> [Excerpt to read]:
Both are used to some extent in the current FRC document. If people have preferences or suggestions that'd be helpful.

Note: the name of the multihash is also debatable, if people are interested in that. I'll raise a PR in the multicodec repo reserving the number and giving some context and it might be better discussed there multiformats/multicodec#331

0 replies

Stebalien · 2023-07-26T18:56:08Z

Stebalien
Jul 26, 2023

Note: there are actually 2 sizes:

The size of the unpadded data.
The final size of the padded piece.

For security, I'm pretty sure 1 should actually be part of the hash function inputs. I.e., <unpadded-length-prefix><padded-piece-data>.

2 replies

aschmahmann Jul 26, 2023
Author

As I understand it we cannot change the data that gets hashed into the inner digest without breaking compatibility everywhere (i.e. the digest of the sha2-256-trunc254-padded multihash used in v1 piece CIDs). However, we can stuff some data into the digest of the new multihash we're creating (currently called fr32-sha2-256-trunc254-padded-binary-tree).

At the moment we're just prefixing with tree height and asserting that it MUST be a specific size (N = 2^i *127/128 where N and i are postive integers). This is option 1 here #759 (comment).

If you want the hash function to do zero padding (not the fr32 padding) for you and to support arbitrary sizes of data then yeah you need the size embedded in the multihash digest. That's option 3 in that linked discussion.

Stebalien Jul 26, 2023

As I understand it we cannot change the data that gets hashed into the inner digest without breaking compatibility everywhere (i.e. the digest of the sha2-256-trunc254-padded multihash used in v1 piece CIDs).

We can, but it wouldn't be retroactive and probably a lot of work.

But really.... I think I'm wrong about the security here. As long as the length is stored in the hash digest, it should be fine (client won't sign the deal if the length isn't correct).

If you want the hash function to do zero padding (not the fr32 padding) for you and to support arbitrary sizes of data then yeah you need the size embedded in the multihash digest. That's option 3 in that linked discussion.

I'd really like to be able to treat this as a black box where possible: data in -> hash out.

aschmahmann · 2023-07-26T19:28:45Z

aschmahmann
Jul 26, 2023
Author

Should we do this for CommR in addition to CommP? It seems like it give that there are places people are using CommR in the same way they are using CommP and in the same way others in the IPFS ecosystem are using other merkle-tree hashes like Blake3.

@Kubuxu I recall you had some concerns about this

0 replies

davidd8 · 2023-08-18T21:22:59Z

davidd8
Aug 18, 2023

Following up here to start moving this FRC along, can we start resolving some of these threads? Specifically,

Which implementation option for the FRC - can we confirm it is Option 1?
The naming of these CIDs - my vote is for Piece CID v2, but not a big deal either way.
Extending this FRC to include CommR, or create a separate FRC? I'd encourage focusing on CommP, go through the process, and have a fast-follow FRC for CommR. Open to other opinions.

If we can resolve these questions by 8/25, I'd suggest moving the FRC into Last Call status.

0 replies

rvagg · 2023-09-19T05:16:37Z

rvagg
Sep 19, 2023
Maintainer

During the original process of coming up with this CommP CID thing, two sides (crypto and multiformats/ipld) met together and had to try to understand each others worlds, and we did a pretty poor job of it I think; partly because of the rush but I'm certain also partly due to personal limitations (on my on part).

> [What is needed]: List each distinct username shown as the poster of a comment or reply in the thread excerpt. The lines after this point come from a different source than the thread excerpt.

> [Supplied data]:
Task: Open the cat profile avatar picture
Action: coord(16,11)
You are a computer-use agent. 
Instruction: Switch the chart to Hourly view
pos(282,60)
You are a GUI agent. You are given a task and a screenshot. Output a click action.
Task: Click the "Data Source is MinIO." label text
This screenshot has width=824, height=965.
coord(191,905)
* * *
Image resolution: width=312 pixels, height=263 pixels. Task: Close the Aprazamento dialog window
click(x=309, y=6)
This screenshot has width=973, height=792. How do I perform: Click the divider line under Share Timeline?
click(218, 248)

> [Task output]: Stebalien, aschmahmann, davidd8, rvagg